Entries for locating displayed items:
::::::

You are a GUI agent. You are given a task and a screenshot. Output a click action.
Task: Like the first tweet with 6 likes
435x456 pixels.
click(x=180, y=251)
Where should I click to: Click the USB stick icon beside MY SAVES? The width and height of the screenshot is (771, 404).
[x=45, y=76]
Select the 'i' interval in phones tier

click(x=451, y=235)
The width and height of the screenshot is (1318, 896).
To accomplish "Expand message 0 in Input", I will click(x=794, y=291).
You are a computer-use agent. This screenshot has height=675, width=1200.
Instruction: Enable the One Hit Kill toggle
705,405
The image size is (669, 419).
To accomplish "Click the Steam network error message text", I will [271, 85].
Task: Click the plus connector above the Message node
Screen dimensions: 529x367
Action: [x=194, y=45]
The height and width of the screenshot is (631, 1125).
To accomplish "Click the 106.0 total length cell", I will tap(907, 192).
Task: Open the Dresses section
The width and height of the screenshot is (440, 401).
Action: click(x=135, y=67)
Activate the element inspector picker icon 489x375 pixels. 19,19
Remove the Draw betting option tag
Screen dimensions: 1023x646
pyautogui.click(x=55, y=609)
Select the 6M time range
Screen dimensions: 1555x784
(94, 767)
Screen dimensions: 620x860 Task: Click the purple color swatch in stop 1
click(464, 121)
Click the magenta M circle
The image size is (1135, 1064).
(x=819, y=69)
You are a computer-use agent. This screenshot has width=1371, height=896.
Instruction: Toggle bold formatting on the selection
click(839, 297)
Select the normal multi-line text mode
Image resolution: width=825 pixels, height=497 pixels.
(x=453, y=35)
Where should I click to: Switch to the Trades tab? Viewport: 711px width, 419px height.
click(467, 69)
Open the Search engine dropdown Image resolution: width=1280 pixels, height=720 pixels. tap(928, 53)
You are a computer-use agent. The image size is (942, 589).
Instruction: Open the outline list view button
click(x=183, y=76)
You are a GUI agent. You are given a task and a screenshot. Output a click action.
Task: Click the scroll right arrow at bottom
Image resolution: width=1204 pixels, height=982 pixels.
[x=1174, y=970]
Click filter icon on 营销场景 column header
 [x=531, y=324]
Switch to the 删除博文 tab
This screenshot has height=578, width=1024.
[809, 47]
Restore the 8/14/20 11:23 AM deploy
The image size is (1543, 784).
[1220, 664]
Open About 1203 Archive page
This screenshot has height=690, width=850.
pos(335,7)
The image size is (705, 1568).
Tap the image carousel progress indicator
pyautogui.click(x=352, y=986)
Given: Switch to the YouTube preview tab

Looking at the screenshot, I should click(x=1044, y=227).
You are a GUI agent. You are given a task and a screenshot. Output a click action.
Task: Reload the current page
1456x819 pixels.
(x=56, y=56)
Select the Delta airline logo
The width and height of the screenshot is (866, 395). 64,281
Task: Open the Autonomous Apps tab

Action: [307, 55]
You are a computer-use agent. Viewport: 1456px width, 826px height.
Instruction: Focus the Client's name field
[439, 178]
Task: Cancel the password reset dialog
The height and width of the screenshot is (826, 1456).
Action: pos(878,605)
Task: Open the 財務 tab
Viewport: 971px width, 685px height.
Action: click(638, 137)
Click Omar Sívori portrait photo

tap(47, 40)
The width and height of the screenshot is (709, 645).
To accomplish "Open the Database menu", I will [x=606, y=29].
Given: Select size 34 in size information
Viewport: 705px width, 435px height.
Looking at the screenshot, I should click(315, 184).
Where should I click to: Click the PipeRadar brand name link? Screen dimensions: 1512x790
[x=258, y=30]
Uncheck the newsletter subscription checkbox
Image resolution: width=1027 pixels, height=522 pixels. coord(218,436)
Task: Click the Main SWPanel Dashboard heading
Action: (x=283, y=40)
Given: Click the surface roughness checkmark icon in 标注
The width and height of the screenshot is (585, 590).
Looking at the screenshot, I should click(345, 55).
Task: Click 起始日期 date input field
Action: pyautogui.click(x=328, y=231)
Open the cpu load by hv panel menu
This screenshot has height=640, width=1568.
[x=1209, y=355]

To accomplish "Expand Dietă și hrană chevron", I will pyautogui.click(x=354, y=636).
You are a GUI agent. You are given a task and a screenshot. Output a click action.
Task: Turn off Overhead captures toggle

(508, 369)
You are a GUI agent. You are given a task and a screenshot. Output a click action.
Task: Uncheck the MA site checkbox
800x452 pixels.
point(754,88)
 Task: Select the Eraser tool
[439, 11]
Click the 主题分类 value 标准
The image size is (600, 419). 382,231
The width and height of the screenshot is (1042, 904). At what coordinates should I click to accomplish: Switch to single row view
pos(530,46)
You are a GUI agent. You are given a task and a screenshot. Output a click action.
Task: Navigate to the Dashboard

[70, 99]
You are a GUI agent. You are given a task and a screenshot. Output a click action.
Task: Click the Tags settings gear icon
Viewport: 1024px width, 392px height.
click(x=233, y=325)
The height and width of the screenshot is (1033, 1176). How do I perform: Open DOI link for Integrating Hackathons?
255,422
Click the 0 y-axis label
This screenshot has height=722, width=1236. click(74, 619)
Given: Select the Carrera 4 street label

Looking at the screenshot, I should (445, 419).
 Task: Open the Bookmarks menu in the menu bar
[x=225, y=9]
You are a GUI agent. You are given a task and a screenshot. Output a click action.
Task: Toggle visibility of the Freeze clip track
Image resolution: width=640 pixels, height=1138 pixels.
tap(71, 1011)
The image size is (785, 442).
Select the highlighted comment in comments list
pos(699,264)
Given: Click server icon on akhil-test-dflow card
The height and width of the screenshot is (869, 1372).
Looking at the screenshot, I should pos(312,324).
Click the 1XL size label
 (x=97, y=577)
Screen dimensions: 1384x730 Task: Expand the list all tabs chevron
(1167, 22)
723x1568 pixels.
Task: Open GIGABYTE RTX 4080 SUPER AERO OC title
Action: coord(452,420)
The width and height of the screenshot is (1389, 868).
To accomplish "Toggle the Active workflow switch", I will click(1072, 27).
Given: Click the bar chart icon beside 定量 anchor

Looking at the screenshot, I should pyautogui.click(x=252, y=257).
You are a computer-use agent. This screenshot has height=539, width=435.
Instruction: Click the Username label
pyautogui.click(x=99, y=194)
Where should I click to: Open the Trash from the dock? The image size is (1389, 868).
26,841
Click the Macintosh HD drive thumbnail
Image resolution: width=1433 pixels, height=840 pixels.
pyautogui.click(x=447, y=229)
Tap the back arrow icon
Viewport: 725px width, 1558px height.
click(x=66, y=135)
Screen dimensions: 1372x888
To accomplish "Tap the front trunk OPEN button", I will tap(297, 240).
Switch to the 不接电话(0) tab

::::::

Copy out every line of the entries above without any changes.

Problem solution:
You are a GUI agent. You are given a task and a screenshot. Output a click action.
Task: Like the first tweet with 6 likes
435x456 pixels.
click(x=180, y=251)
Where should I click to: Click the USB stick icon beside MY SAVES? The width and height of the screenshot is (771, 404).
[x=45, y=76]
Select the 'i' interval in phones tier

click(x=451, y=235)
The width and height of the screenshot is (1318, 896).
To accomplish "Expand message 0 in Input", I will click(x=794, y=291).
You are a computer-use agent. This screenshot has height=675, width=1200.
Instruction: Enable the One Hit Kill toggle
705,405
The image size is (669, 419).
To accomplish "Click the Steam network error message text", I will [271, 85].
Task: Click the plus connector above the Message node
Screen dimensions: 529x367
Action: [x=194, y=45]
The height and width of the screenshot is (631, 1125).
To accomplish "Click the 106.0 total length cell", I will tap(907, 192).
Task: Open the Dresses section
The width and height of the screenshot is (440, 401).
Action: click(x=135, y=67)
Activate the element inspector picker icon 489x375 pixels. 19,19
Remove the Draw betting option tag
Screen dimensions: 1023x646
pyautogui.click(x=55, y=609)
Select the 6M time range
Screen dimensions: 1555x784
(94, 767)
Screen dimensions: 620x860 Task: Click the purple color swatch in stop 1
click(464, 121)
Click the magenta M circle
The image size is (1135, 1064).
(x=819, y=69)
You are a computer-use agent. This screenshot has width=1371, height=896.
Instruction: Toggle bold formatting on the selection
click(839, 297)
Select the normal multi-line text mode
Image resolution: width=825 pixels, height=497 pixels.
(x=453, y=35)
Where should I click to: Switch to the Trades tab? Viewport: 711px width, 419px height.
click(467, 69)
Open the Search engine dropdown Image resolution: width=1280 pixels, height=720 pixels. tap(928, 53)
You are a computer-use agent. The image size is (942, 589).
Instruction: Open the outline list view button
click(x=183, y=76)
You are a GUI agent. You are given a task and a screenshot. Output a click action.
Task: Click the scroll right arrow at bottom
Image resolution: width=1204 pixels, height=982 pixels.
[x=1174, y=970]
Click filter icon on 营销场景 column header
 [x=531, y=324]
Switch to the 删除博文 tab
This screenshot has height=578, width=1024.
[809, 47]
Restore the 8/14/20 11:23 AM deploy
The image size is (1543, 784).
[1220, 664]
Open About 1203 Archive page
This screenshot has height=690, width=850.
pos(335,7)
The image size is (705, 1568).
Tap the image carousel progress indicator
pyautogui.click(x=352, y=986)
Given: Switch to the YouTube preview tab

Looking at the screenshot, I should click(x=1044, y=227).
You are a GUI agent. You are given a task and a screenshot. Output a click action.
Task: Reload the current page
1456x819 pixels.
(x=56, y=56)
Select the Delta airline logo
The width and height of the screenshot is (866, 395). 64,281
Task: Open the Autonomous Apps tab

Action: [307, 55]
You are a computer-use agent. Viewport: 1456px width, 826px height.
Instruction: Focus the Client's name field
[439, 178]
Task: Cancel the password reset dialog
The height and width of the screenshot is (826, 1456).
Action: pos(878,605)
Task: Open the 財務 tab
Viewport: 971px width, 685px height.
Action: click(638, 137)
Click Omar Sívori portrait photo

tap(47, 40)
The width and height of the screenshot is (709, 645).
To accomplish "Open the Database menu", I will [x=606, y=29].
Given: Select size 34 in size information
Viewport: 705px width, 435px height.
Looking at the screenshot, I should click(315, 184).
Where should I click to: Click the PipeRadar brand name link? Screen dimensions: 1512x790
[x=258, y=30]
Uncheck the newsletter subscription checkbox
Image resolution: width=1027 pixels, height=522 pixels. coord(218,436)
Task: Click the Main SWPanel Dashboard heading
Action: (x=283, y=40)
Given: Click the surface roughness checkmark icon in 标注
The width and height of the screenshot is (585, 590).
Looking at the screenshot, I should click(345, 55).
Task: Click 起始日期 date input field
Action: pyautogui.click(x=328, y=231)
Open the cpu load by hv panel menu
This screenshot has height=640, width=1568.
[x=1209, y=355]

To accomplish "Expand Dietă și hrană chevron", I will pyautogui.click(x=354, y=636).
You are a GUI agent. You are given a task and a screenshot. Output a click action.
Task: Turn off Overhead captures toggle

(508, 369)
You are a GUI agent. You are given a task and a screenshot. Output a click action.
Task: Uncheck the MA site checkbox
800x452 pixels.
point(754,88)
 Task: Select the Eraser tool
[439, 11]
Click the 主题分类 value 标准
The image size is (600, 419). 382,231
The width and height of the screenshot is (1042, 904). At what coordinates should I click to accomplish: Switch to single row view
pos(530,46)
You are a GUI agent. You are given a task and a screenshot. Output a click action.
Task: Navigate to the Dashboard

[70, 99]
You are a GUI agent. You are given a task and a screenshot. Output a click action.
Task: Click the Tags settings gear icon
Viewport: 1024px width, 392px height.
click(x=233, y=325)
The height and width of the screenshot is (1033, 1176). How do I perform: Open DOI link for Integrating Hackathons?
255,422
Click the 0 y-axis label
This screenshot has height=722, width=1236. click(74, 619)
Given: Select the Carrera 4 street label

Looking at the screenshot, I should (445, 419).
 Task: Open the Bookmarks menu in the menu bar
[x=225, y=9]
You are a GUI agent. You are given a task and a screenshot. Output a click action.
Task: Toggle visibility of the Freeze clip track
Image resolution: width=640 pixels, height=1138 pixels.
tap(71, 1011)
The image size is (785, 442).
Select the highlighted comment in comments list
pos(699,264)
Given: Click server icon on akhil-test-dflow card
The height and width of the screenshot is (869, 1372).
Looking at the screenshot, I should pos(312,324).
Click the 1XL size label
 (x=97, y=577)
Screen dimensions: 1384x730 Task: Expand the list all tabs chevron
(1167, 22)
723x1568 pixels.
Task: Open GIGABYTE RTX 4080 SUPER AERO OC title
Action: coord(452,420)
The width and height of the screenshot is (1389, 868).
To accomplish "Toggle the Active workflow switch", I will click(1072, 27).
Given: Click the bar chart icon beside 定量 anchor

Looking at the screenshot, I should pyautogui.click(x=252, y=257).
You are a computer-use agent. This screenshot has height=539, width=435.
Instruction: Click the Username label
pyautogui.click(x=99, y=194)
Where should I click to: Open the Trash from the dock? The image size is (1389, 868).
26,841
Click the Macintosh HD drive thumbnail
Image resolution: width=1433 pixels, height=840 pixels.
pyautogui.click(x=447, y=229)
Tap the back arrow icon
Viewport: 725px width, 1558px height.
click(x=66, y=135)
Screen dimensions: 1372x888
To accomplish "Tap the front trunk OPEN button", I will tap(297, 240).
Switch to the 不接电话(0) tab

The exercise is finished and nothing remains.